* [Task]
How many lines of the material below contain the word "perform"? Reply with the number alone.

* [Supplied entries]
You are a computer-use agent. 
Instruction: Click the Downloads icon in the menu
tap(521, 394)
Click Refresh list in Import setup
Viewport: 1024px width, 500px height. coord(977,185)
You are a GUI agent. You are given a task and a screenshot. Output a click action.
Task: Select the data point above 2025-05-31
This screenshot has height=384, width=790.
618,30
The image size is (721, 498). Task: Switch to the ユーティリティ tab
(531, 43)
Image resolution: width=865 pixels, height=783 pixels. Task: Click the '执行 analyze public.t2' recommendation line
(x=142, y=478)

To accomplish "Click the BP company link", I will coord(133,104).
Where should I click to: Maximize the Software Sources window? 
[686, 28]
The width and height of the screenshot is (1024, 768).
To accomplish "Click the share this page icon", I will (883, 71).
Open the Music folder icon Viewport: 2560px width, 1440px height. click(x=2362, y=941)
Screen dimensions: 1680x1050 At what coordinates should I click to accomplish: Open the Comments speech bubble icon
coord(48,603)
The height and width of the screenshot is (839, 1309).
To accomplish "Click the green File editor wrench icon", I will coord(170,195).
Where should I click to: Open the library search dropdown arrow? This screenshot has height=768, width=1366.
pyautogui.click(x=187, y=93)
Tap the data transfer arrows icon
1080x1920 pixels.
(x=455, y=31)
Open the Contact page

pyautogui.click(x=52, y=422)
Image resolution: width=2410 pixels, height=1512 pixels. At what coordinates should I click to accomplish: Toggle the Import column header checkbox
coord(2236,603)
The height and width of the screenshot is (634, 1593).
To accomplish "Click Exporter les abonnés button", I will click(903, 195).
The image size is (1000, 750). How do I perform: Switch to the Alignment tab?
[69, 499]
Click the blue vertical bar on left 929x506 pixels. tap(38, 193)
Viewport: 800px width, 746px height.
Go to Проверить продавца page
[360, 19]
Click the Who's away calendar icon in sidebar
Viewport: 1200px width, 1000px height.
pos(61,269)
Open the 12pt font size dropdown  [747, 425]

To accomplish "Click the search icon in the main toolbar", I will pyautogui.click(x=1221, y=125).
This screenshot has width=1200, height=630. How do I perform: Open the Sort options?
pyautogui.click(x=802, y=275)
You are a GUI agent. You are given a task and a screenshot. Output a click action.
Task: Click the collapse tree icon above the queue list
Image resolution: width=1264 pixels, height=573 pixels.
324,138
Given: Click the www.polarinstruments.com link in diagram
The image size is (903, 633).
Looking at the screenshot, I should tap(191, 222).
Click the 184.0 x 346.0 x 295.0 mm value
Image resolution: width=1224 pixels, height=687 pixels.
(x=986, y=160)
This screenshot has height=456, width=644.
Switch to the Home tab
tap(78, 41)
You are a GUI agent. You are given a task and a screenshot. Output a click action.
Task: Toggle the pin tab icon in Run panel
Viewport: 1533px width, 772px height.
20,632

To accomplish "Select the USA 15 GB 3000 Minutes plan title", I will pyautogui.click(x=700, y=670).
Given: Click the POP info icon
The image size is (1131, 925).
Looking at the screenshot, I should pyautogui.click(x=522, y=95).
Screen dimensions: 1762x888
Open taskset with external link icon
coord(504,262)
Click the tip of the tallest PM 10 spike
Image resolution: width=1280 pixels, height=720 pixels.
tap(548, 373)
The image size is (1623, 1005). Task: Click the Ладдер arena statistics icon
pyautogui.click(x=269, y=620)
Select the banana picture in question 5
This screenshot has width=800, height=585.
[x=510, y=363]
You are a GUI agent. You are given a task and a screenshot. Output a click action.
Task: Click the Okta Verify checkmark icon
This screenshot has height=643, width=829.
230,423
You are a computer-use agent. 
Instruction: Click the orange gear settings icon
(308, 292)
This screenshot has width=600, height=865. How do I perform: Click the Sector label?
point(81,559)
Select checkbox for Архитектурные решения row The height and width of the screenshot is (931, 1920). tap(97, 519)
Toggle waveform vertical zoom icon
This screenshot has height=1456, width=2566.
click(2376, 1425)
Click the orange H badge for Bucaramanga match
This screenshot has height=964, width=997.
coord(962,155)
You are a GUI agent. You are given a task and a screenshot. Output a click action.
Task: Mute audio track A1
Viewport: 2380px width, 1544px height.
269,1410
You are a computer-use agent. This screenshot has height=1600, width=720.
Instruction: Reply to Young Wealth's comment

* [Exercise answer]
3